Other risks were also highlighted during this largely-attended session: shrinking natural resources and rise of resource nationalism, volatile weather, youth unemployment, growing tension between nationalism and globalism, and new technologies empowering a new generation but also making it anti-authority and contributing to a more volatile world. All the panellists agreed that geopolitical risks were outpacing the international community’s capacity to respond to them.
The session on “Global Shifts and Regional Flashpoints’ was also insightful for identifying the challenges ahead. In sounding a warning of much consequence for our region, UN Under-Secretary General Valerie Amos referred to the danger of a flare up of a humanitarian crisis in Afghanistan as the Nato withdrawal gathered pace.
The statistics she cited about last year’s natural and man-made disasters made for a grim picture. There were, she said, 332 natural disasters in 2012, which claimed 30,000 lives and produced losses of over $366 billion, with Asia affected the most, followed by the Americas. Conflicts in the world increased by 20 percent, although most were within and not between states. They led to the forcible displacement of 42.5 million people worldwide.
What about the outlook for the Arab spring countries? This also figured on the Dubai agenda with consensus forming around ‘the iron law of transitions’: Things get worse before they can improve. Political instability will continue in many countries, said several speakers.

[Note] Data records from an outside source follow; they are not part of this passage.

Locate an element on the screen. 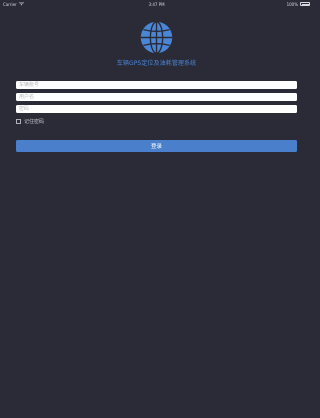 The height and width of the screenshot is (418, 320). login-button: 登录 is located at coordinates (156, 146).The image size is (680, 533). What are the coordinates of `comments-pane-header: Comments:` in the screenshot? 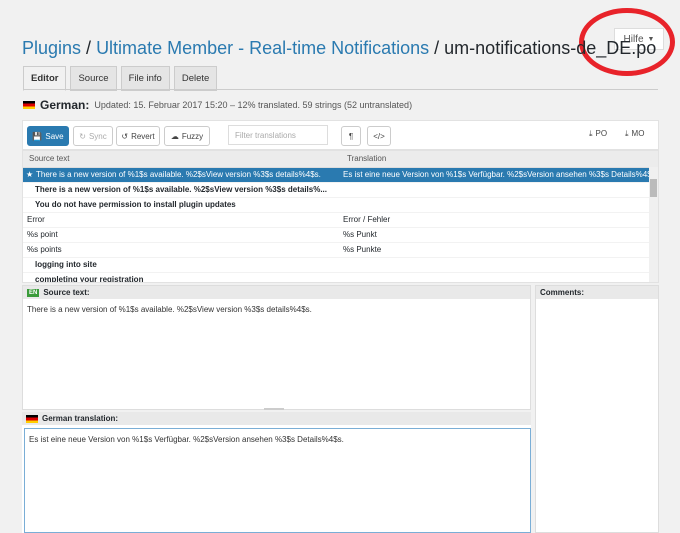 It's located at (597, 292).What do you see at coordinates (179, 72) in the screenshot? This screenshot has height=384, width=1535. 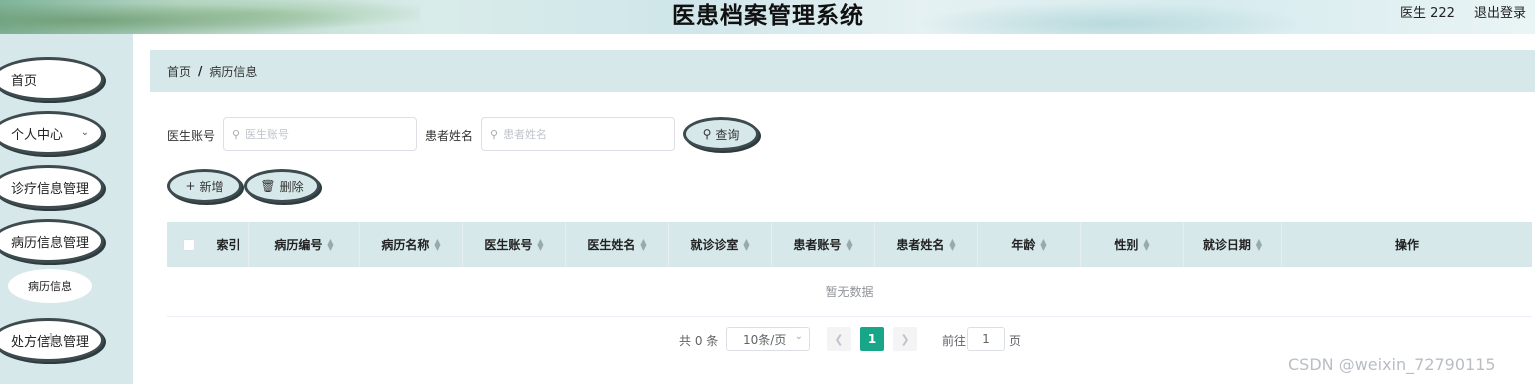 I see `breadcrumb-home: 首页` at bounding box center [179, 72]. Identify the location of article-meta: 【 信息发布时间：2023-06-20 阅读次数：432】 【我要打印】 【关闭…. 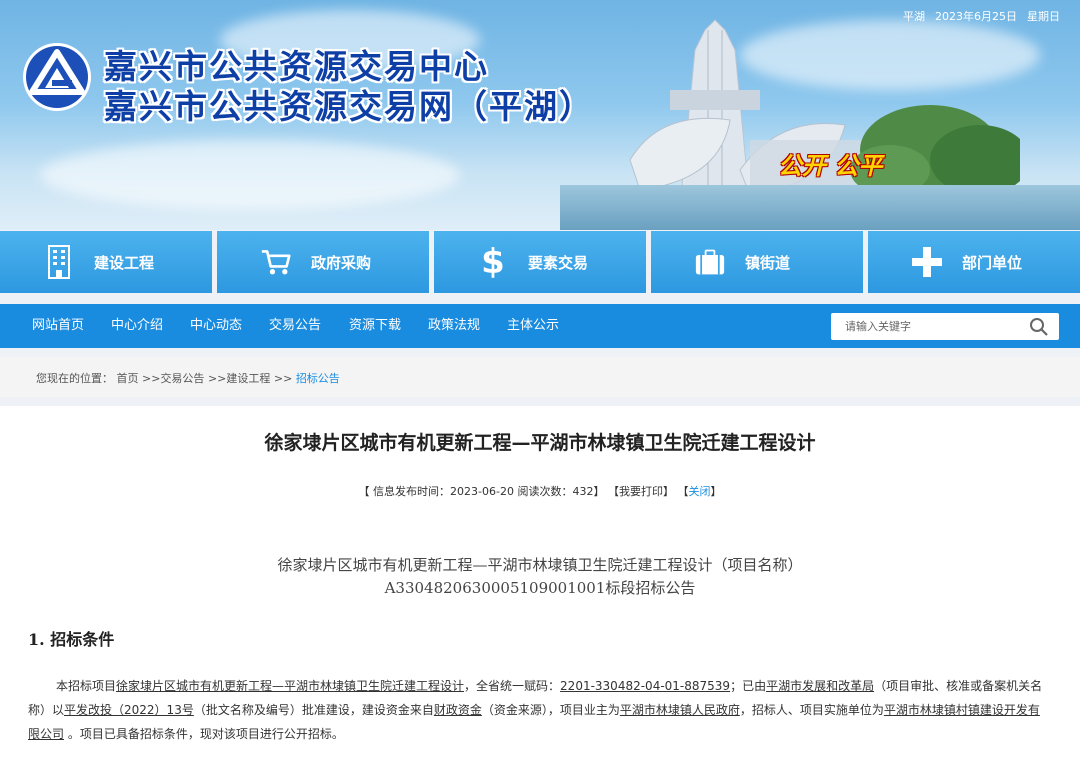
(540, 491).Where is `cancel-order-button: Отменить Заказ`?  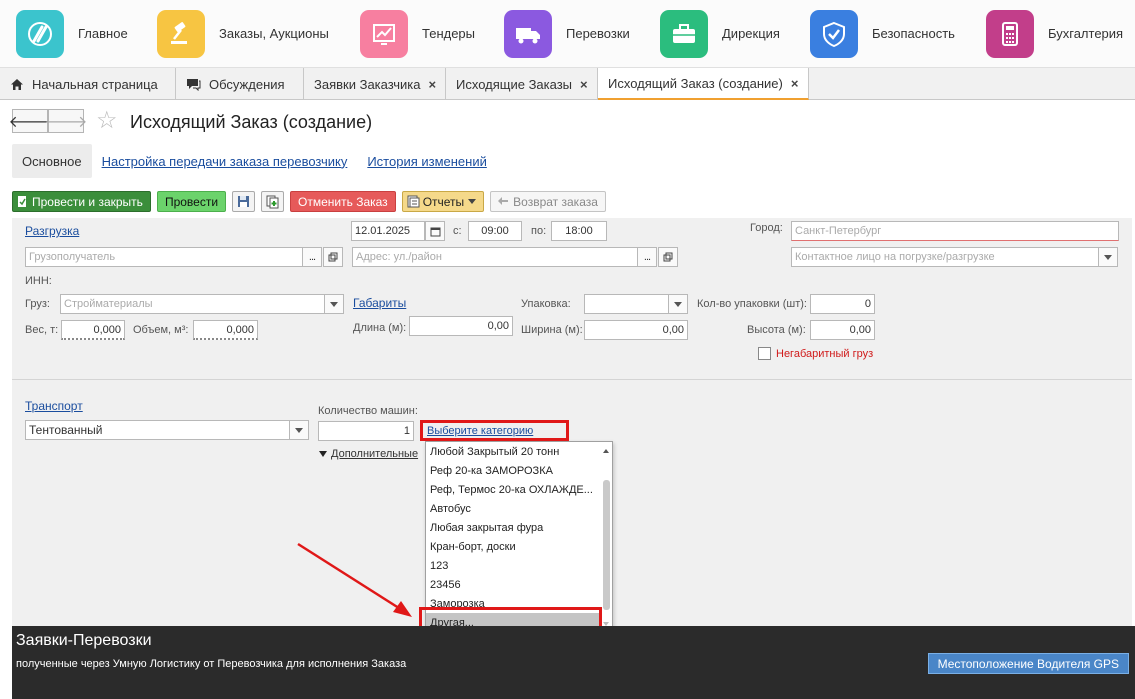 cancel-order-button: Отменить Заказ is located at coordinates (343, 202).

There was still no clear political road map and even less prospect of economic stability, especially with youth unemployment remaining an explosive problem.
The three-day conference, hosted by the UAE government, certainly lived up to its reputation of being the world’s foremost gathering of thinkers, academics, business and government leaders debating and seeking solutions to the world’s interconnected problems. No longer can these problems be addressed by individual states or governments alone without the involvement of the rest of society that the WEF advocates as a multi-stakeholder approach.